About the listed item
The onigawara roof end cap offered here has seen previous service atop a building somewhere in Japan. The end cap is without any large cracks though it does have a few small cracks which are likely original to the firing process. These small cracks do not seem to affect the structural integrity of the piece which is quite sound. The tile also has some small chips as well as marks and scratches over the entire surface and is a bit dirty and worn from years of outdoor exposure. There are two larger chips visible at the very front and center of the piece though these do not seem to detract and may in fact enhance the character of the piece. There is also some dry adhesive stuck to the back of the tile which was used to secure the tile in place and provide weatherproofing when installed. Manufactured via the toukigawara method, the tile features a hollow interior. This well-made Japanese onigawara roof tile is at least 30 years old and was acquired in the historic city of Shizuoka, Japan near the foot of Mt. Fuji.
Height (from base to highest point): 10.7 inches (27.5 centimeters)
Width (across widest point at front): 10.9 inches (28.0 centimeters)
Depth (from back to furthest point forward): 6.2 inches (16.0 centimeters)

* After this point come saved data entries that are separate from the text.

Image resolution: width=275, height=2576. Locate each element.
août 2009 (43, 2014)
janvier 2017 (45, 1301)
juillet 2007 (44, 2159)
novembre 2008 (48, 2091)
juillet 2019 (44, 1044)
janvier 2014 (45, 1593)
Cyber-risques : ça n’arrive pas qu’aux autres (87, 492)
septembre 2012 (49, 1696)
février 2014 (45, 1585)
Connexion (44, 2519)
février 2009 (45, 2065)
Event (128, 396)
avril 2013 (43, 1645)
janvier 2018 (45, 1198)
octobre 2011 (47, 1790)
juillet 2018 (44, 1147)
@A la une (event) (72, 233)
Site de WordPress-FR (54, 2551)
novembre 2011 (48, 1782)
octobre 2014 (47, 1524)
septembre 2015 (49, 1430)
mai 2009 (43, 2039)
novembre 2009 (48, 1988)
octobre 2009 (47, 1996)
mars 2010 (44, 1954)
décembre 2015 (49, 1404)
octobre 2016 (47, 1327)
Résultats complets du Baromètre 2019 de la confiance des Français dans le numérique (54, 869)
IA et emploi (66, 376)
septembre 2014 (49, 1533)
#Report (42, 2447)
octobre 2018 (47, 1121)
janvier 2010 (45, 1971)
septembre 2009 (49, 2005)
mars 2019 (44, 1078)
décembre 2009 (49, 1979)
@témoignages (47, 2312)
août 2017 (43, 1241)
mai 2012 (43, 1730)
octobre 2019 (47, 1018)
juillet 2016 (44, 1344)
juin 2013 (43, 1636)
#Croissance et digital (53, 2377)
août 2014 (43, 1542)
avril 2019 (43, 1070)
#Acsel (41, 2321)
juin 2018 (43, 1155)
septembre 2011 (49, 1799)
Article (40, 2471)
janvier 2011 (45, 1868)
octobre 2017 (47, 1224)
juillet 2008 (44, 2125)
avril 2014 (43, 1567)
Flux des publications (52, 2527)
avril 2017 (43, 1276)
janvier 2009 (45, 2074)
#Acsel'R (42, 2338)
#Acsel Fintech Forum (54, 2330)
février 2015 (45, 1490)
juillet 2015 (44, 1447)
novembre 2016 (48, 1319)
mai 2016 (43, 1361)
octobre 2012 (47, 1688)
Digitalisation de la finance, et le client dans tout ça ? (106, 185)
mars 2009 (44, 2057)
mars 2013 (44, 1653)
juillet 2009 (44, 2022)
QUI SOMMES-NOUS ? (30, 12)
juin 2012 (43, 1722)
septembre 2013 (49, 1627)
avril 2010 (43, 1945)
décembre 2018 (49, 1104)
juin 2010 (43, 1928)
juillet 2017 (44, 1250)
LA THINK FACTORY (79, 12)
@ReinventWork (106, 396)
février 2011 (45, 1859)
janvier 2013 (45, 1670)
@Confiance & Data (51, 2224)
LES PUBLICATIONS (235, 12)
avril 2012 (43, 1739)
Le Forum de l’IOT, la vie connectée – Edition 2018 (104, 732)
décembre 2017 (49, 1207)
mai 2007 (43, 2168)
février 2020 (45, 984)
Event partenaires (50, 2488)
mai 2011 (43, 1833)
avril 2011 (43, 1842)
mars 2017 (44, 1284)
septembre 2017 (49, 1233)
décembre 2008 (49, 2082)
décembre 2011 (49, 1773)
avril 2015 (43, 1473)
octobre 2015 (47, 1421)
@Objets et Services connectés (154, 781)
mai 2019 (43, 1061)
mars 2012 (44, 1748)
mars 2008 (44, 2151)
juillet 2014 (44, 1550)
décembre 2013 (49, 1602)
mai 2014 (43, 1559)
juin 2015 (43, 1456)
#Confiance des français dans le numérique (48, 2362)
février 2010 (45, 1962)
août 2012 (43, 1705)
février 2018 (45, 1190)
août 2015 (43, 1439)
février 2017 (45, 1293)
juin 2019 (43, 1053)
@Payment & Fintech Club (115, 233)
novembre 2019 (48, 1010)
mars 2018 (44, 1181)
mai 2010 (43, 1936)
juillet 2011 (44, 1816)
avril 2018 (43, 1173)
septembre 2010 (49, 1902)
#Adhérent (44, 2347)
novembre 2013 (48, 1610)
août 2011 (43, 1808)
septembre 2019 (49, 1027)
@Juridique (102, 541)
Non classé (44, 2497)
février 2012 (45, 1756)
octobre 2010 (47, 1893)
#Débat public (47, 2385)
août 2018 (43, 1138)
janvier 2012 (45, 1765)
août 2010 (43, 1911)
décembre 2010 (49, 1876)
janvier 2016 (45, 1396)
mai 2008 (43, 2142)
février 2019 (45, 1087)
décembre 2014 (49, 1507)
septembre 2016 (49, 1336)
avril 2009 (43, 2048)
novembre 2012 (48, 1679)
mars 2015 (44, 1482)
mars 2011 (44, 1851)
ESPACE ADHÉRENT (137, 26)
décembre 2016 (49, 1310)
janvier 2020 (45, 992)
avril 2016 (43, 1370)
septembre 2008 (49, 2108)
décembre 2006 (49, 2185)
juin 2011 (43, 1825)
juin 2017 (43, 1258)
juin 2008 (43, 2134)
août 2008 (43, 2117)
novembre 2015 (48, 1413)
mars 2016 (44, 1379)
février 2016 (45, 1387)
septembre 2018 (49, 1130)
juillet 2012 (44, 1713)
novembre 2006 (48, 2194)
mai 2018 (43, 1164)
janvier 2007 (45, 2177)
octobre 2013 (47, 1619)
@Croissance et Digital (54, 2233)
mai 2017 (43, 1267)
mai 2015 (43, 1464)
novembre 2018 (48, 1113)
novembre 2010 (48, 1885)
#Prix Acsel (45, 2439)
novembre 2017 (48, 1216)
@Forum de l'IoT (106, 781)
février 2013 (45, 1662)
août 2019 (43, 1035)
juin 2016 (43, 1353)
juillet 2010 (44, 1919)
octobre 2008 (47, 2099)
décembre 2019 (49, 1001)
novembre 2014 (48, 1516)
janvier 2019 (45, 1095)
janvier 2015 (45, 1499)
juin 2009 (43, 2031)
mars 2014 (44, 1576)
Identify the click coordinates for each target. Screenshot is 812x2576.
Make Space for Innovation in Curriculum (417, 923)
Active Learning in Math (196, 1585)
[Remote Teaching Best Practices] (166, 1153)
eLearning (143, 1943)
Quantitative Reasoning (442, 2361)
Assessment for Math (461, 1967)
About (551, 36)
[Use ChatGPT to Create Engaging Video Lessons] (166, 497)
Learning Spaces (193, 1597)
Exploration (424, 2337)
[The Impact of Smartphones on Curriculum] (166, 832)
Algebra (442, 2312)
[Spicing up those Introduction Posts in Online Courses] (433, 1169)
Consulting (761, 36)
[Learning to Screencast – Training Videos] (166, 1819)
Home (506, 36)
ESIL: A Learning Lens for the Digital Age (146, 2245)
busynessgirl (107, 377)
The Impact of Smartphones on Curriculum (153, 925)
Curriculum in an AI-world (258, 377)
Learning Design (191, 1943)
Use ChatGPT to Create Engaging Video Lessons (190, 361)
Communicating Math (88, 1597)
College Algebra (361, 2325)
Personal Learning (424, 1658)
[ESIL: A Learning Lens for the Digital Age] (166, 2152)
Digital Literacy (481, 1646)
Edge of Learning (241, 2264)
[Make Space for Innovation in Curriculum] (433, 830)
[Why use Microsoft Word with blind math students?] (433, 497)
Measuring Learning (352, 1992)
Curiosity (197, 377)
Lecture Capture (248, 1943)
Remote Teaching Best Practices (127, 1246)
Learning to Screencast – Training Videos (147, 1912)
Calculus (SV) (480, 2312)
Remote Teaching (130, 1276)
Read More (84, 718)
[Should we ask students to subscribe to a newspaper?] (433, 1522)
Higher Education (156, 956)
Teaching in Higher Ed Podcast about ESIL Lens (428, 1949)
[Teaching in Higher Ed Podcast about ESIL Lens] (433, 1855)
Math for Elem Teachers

Weight: 13.1 pounds (6.0 kilograms)
More about Japanese roof tiles
Tiled roofs (hongawarabuki) are a distinguishing feature of most Japanese homes, as well as Buddhist temples, Shinto (native religion of Japan) shrines and many other types of old buildings. Kawara is the word the Japanese use to describe roof tiles in general, though there are in fact many styles and types of tiles with regional variations, and a large and specialized vocabulary is used to describe these. Japanese roof tiles are typically very well made and often outlive their intended function protecting structures from the elements. As a result, old roof tiles can sometimes be spotted in Japan being reused for unique and interesting purposes. Old roof tiles are sometimes used to reinforce earthen retaining walls, or stacked one next to another to make garden borders. Roof tiles are also buried vertically along dirt walkways with just the tips exposed a fraction of an inch above the surface to create artistic patterns and to act as paving surfaces. Decorative end caps called onigawara (ogre tiles) look especially nice as accent pieces within the home or on patios and especially when positioned amidst garden foliage.